Entretien avec Bertrand Bolduc, président de l’Ordre du Québec

L’acte pharmaceutique, version québécoise  Abonné

Publié le 30/11/2015
Souvent cités en modèles, nos confrères Québécois ont notamment ouvert la voie à l’opinion pharmaceutique et pratiquent, plus globalement, un exercice original de la pharmacie d’officine. En juin dernier, une nouvelle loi - la loi 41 - est entrée en vigueur au Québec. Bertrand Bolduc, président de l’Ordre des pharmaciens de la belle province explique au « Quotidien » comment ce nouveau cadre réglementaire donne un second souffle à l’acte pharmaceutique version québécoise.

LE QUOTIDIEN DU PHARMACIEN.- La loi 41 est entrée en vigueur le 20 juin dernier. Celle-ci autorise notamment le pharmacien à ajuster le dosage et la posologie en vue d’atteindre des cibles thérapeutiques. Quelles sont les cibles visées ?

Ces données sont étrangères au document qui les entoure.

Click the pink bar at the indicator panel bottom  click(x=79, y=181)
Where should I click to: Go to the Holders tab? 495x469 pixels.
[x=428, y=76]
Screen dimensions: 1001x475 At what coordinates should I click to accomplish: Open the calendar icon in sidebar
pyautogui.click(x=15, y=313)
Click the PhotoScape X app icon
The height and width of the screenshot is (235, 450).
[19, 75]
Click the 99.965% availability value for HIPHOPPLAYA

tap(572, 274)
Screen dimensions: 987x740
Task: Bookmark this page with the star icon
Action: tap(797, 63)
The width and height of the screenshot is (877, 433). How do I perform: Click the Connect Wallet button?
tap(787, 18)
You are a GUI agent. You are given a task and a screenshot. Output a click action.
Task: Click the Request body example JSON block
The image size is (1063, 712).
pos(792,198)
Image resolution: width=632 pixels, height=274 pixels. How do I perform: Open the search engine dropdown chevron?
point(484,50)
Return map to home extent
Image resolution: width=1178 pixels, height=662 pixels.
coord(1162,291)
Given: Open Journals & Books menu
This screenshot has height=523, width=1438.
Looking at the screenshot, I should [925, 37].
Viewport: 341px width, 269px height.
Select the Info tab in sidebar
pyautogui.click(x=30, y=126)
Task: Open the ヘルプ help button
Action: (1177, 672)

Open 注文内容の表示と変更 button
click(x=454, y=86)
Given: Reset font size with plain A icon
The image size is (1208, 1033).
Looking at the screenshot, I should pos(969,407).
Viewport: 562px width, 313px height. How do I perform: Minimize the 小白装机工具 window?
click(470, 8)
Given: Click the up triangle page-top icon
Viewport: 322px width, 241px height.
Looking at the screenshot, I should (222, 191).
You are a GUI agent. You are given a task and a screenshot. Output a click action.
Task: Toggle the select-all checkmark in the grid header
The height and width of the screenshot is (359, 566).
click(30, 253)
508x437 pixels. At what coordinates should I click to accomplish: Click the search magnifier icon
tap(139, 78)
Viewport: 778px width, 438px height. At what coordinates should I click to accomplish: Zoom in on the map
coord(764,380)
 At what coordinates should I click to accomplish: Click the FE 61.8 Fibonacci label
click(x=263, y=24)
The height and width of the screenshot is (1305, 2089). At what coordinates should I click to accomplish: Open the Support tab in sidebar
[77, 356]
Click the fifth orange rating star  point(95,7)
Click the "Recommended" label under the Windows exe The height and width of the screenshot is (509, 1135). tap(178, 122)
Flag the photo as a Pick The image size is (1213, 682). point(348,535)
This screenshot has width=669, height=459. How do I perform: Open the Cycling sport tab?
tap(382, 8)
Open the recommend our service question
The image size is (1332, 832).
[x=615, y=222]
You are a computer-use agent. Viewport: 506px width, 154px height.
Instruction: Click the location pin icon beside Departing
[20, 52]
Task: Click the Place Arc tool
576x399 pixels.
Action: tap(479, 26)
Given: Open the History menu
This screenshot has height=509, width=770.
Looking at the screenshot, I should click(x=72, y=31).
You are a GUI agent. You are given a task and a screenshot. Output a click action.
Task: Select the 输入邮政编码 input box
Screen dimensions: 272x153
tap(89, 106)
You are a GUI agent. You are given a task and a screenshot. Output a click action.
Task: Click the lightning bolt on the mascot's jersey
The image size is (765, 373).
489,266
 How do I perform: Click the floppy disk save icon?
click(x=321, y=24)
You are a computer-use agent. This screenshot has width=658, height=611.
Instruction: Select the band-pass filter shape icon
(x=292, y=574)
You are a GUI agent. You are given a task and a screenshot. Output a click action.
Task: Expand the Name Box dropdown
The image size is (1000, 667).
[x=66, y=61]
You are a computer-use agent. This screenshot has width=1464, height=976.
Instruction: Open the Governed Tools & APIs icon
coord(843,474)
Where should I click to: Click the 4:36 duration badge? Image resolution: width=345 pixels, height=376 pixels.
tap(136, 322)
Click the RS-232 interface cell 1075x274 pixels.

BERTRAND BOLDUC.- Il peut s’agir de l’hypertension artérielle, avec les valeurs cibles bien connues, du diabète (de type 1 ou 2), avec des cibles concernant par exemple l’hémoglobine glyquée, du cholestérol ou de l’hypothyroïdie… À partir d’aujourd’hui, le défi est d’atteindre ces cibles-là.